■ Work instructions ■
Which lines run from the one containing "[switch] (622, 1037)" to the end of the entries below? Retype exactly those, both ends included.

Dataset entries
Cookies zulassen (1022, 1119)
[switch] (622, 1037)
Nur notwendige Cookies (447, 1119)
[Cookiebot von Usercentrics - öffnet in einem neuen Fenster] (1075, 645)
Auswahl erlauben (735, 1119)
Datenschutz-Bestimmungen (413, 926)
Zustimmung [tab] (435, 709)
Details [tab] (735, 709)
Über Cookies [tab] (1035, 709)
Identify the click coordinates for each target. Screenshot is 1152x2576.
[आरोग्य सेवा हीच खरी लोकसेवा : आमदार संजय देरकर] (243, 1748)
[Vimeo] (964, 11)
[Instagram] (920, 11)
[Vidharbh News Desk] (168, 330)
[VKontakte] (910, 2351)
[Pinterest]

■ Task result ■
[switch] (622, 1037)
Nur notwendige Cookies (447, 1119)
[Cookiebot von Usercentrics - öffnet in einem neuen Fenster] (1075, 645)
Auswahl erlauben (735, 1119)
Datenschutz-Bestimmungen (413, 926)
Zustimmung [tab] (435, 709)
Details [tab] (735, 709)
Über Cookies [tab] (1035, 709)
Identify the click coordinates for each target. Screenshot is 1152x2576.
[आरोग्य सेवा हीच खरी लोकसेवा : आमदार संजय देरकर] (243, 1748)
[Vimeo] (964, 11)
[Instagram] (920, 11)
[Vidharbh News Desk] (168, 330)
[VKontakte] (910, 2351)
[Pinterest]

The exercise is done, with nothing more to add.